In July of 2005, comedian Bob Hope’s remains were transferred from a temporary crypt at the nearby San Fernando Mission Cemetery (if only I had known how nearby) to the Mission San Fernando, Rey de España. The Bob Hope Memorial Gardens were created, and it is here where Hope’s final resting place is located. People asked why Hope was buried here, and it was all because of Hope’s wife, Dolores. She chose the Mission for her husband’s burial place because she said that Hope loved the San Fernando Valley. The grotto in the crypt includes a bronze sculpture replica of The Holy Family Resting – Flight into Egypt, by Anna Hyatt Huntington.
Before entering the garden, we passed by the Our Lady of Hope statue, a replica of a famous 17th-century sculpture of Mary at the Basilica of Our Lady of Hope in Pontmain, France. The statute was said to be a favorite of the Hope family.
Tracy and I were impressed by how well the Mission San Fernando, Rey de España has been restored through the years, and we left thinking our visit was complete. However, when I was on my computer later in the day, I found we had missed something.
Just around the corner from Mission San Fernando, Rey de España is the San Fernando Mission Cemetery, home to some big names in the entertainment industry. Since my office is pretty close to the cemetery, I made a quick visit the following day.
Buried here are such Hollywood stars as Chuck Connors (The Rifleman), William “Fred Mertz” Frawley, Walter Brennan and two others who I decided to pay “visit.”
The first grave I spotted was “Lonesome” George Gobel, who I always remember for his great quote on The Johnny Carson Tonight Show. Following appearances earlier in the show by Bob Hope and Dean Martin, Gobel quipped to Johnny, “Do you ever get the feeling that the world was a tuxedo and you were a pair of brown shoes?” Classic!

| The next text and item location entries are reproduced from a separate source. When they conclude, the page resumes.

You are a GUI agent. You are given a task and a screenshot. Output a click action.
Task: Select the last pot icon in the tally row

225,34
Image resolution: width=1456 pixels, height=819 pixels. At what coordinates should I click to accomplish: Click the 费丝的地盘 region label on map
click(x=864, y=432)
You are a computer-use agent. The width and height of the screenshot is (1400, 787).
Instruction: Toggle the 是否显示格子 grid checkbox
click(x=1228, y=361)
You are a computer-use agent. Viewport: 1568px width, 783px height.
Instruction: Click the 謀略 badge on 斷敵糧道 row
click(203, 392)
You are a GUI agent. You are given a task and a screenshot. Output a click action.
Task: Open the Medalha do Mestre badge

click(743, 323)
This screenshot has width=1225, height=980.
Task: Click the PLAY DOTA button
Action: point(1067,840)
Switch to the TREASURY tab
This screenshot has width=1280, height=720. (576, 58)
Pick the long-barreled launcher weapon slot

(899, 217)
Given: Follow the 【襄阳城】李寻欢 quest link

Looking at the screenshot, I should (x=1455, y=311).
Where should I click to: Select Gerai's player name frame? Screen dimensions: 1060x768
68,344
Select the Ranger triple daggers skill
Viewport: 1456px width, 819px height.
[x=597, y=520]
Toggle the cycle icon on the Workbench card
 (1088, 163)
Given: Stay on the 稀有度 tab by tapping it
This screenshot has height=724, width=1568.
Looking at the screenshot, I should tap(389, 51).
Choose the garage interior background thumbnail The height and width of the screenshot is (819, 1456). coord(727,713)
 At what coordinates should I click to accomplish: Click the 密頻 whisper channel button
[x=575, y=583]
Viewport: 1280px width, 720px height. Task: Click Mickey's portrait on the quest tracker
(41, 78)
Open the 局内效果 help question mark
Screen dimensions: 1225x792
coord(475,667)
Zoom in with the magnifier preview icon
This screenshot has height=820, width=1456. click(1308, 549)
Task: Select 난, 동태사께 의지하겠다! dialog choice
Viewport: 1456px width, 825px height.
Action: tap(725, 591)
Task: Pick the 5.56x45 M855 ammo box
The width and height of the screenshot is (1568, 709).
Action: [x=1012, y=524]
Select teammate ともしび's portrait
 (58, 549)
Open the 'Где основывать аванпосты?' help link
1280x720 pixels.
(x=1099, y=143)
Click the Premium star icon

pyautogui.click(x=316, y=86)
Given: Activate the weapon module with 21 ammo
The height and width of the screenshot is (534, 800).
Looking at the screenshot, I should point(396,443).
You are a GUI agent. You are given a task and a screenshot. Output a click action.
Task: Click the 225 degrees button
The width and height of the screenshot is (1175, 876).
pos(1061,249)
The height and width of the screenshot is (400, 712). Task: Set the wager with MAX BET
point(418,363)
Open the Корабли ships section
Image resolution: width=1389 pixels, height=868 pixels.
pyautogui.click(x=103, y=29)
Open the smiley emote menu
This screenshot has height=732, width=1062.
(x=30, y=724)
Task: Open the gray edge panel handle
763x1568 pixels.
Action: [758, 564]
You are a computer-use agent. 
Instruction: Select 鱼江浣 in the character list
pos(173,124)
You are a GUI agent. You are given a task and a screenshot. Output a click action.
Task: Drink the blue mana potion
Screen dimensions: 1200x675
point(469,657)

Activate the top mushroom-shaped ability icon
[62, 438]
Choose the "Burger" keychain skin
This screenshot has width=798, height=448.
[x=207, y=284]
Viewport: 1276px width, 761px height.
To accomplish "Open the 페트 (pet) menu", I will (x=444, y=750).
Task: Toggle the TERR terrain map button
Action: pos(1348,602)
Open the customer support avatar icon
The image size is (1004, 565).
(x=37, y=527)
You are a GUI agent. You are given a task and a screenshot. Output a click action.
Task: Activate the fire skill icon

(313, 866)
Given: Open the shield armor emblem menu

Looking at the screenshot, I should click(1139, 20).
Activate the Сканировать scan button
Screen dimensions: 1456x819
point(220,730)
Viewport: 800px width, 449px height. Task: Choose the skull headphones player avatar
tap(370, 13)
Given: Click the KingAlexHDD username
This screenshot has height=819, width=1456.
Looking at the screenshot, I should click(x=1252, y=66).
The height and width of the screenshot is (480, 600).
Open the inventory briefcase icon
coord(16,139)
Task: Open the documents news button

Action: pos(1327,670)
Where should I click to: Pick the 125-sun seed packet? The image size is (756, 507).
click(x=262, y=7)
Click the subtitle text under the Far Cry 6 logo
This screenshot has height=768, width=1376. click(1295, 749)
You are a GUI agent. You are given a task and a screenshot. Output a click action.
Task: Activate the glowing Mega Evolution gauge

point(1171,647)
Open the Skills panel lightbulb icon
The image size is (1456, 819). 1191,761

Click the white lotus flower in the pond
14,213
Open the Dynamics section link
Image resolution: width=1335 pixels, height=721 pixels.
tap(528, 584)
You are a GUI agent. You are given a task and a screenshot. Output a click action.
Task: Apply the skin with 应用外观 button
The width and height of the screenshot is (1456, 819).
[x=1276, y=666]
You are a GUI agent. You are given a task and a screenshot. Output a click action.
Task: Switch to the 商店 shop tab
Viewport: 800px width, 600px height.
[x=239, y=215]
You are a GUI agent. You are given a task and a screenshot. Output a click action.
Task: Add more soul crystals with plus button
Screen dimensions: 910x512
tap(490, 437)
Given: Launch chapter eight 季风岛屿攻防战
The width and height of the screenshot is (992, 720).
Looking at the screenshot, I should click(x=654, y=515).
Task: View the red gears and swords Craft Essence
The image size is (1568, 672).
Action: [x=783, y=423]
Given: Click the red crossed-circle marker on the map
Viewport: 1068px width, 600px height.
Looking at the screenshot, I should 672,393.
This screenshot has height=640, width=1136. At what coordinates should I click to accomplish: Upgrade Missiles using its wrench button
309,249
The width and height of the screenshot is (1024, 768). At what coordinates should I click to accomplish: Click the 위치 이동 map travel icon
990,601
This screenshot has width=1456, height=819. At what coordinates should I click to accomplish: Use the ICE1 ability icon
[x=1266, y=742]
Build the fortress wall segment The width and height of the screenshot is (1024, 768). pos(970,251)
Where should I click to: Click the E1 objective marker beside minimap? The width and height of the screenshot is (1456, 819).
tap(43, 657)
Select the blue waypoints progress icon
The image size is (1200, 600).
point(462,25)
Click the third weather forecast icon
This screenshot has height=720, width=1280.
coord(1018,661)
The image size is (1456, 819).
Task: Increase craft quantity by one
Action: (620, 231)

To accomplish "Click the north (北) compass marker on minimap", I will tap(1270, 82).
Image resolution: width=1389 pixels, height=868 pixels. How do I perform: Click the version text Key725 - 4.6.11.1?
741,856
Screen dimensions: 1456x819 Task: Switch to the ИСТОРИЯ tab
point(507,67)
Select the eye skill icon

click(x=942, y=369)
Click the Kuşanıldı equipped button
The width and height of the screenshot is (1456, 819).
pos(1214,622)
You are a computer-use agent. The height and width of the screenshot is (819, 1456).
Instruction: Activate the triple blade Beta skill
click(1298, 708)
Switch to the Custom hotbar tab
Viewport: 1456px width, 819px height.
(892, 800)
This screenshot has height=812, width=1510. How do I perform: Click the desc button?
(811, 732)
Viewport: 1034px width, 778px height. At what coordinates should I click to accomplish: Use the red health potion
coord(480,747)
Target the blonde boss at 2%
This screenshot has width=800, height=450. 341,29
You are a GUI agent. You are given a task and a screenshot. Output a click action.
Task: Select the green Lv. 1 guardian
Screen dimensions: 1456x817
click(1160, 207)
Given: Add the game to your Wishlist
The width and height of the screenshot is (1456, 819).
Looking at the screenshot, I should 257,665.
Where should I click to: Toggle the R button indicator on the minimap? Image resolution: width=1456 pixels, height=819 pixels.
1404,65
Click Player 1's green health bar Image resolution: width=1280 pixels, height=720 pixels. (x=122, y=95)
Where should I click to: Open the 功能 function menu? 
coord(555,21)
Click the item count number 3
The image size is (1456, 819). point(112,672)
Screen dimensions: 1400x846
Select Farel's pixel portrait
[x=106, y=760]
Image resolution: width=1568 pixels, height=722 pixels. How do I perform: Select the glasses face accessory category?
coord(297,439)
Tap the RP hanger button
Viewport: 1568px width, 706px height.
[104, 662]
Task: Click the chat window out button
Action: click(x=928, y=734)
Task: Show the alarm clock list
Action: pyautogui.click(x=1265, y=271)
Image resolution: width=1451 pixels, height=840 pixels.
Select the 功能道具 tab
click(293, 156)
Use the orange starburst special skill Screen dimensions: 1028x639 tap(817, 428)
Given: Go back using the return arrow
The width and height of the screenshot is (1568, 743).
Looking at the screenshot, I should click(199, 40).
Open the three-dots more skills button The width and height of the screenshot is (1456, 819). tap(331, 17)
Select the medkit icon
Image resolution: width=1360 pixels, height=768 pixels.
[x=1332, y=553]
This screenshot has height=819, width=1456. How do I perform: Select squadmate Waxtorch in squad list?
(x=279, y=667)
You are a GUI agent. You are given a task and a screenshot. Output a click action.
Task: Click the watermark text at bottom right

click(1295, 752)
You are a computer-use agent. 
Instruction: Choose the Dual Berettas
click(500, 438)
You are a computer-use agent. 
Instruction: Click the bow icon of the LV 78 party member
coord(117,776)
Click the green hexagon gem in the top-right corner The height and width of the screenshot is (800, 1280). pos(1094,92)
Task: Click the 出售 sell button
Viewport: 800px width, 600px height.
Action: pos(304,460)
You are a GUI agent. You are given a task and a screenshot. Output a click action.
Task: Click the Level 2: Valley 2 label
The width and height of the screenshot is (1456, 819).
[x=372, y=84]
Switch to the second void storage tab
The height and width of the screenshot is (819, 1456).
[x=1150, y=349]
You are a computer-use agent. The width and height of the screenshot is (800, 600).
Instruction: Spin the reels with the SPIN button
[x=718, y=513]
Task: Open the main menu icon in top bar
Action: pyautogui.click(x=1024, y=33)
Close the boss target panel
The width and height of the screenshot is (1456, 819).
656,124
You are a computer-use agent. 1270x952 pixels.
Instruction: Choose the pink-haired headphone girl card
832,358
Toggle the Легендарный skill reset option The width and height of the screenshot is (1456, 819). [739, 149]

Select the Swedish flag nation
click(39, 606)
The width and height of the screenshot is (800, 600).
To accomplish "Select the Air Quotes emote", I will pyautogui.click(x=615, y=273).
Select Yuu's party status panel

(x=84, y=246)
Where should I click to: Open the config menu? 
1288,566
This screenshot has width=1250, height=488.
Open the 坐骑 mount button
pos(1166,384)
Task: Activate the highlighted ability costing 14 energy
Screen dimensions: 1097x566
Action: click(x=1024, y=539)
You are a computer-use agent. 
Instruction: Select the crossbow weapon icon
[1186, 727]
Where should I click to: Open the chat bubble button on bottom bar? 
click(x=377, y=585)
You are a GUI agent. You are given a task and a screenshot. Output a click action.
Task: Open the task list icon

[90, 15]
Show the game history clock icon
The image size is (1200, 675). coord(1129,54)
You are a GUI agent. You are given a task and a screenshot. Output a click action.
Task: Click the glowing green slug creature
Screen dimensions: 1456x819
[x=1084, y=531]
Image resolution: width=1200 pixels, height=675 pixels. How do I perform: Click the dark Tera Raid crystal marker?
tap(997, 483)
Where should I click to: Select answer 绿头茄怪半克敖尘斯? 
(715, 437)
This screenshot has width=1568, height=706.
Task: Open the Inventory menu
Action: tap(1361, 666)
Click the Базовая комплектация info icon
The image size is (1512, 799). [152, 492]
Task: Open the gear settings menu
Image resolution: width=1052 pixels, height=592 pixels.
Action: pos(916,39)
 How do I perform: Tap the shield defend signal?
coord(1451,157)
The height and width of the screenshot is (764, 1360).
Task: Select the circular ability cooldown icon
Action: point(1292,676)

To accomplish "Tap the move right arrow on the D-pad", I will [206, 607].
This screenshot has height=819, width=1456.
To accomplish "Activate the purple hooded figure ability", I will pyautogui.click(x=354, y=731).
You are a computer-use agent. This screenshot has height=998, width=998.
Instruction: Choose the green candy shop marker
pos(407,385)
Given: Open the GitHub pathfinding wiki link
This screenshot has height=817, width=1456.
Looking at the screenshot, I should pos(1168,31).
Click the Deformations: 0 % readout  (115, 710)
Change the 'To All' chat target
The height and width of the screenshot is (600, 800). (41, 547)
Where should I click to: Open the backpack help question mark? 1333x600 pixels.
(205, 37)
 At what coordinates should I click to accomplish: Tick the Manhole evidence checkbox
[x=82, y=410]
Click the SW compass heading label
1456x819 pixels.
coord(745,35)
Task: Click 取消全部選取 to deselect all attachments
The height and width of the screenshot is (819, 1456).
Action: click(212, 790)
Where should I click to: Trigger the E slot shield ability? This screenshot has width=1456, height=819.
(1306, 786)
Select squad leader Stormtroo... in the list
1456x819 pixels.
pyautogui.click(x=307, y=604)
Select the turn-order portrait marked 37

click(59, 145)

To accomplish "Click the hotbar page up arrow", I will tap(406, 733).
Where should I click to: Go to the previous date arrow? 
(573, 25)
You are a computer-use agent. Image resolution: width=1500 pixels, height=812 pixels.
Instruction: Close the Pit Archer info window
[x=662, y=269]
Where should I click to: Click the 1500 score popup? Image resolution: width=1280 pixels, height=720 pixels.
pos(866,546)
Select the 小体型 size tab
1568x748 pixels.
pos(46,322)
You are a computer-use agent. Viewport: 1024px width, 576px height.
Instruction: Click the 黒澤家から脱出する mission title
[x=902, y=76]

I next stopped by to pay respects to Richard Valenzuela, better known as singer Ritchie Valens, who is buried next to his mom. It was a blistering hot afternoon, so I decided to leave before I joined them six feet under. Both the Mission San Fernando, Rey de España and the San Fernando Mission Cemetery make for an interesting stop if you are visiting Los Angeles or if you live here and have a free couple of hours to spend. And don’t worry, I didn’t see a dog even though the Mission entrance says to beware of one.
Mission San Fernando, Rey de España
15101 San Fernando Mission Blvd
Mission Hills, CA 91345-1109
Hours: Open Daily – 9:00 a.m. – 4:00 p.m.
Closed Thanksgiving Day and Christmas Day
Telephone: (818) 361-0186
California Historical Landmark # 157
San Fernando Mission Cemetery
1160 Stranwood Avenue
Mission Hills, CA 91345-1109
Hours: Monday – Friday – 8:00 a.m. – 5:00 p.m.
Saturday: 8:00 a.m. – 4:00 p.m. • Sunday: 10:00 a.m. – 4:00 p.m.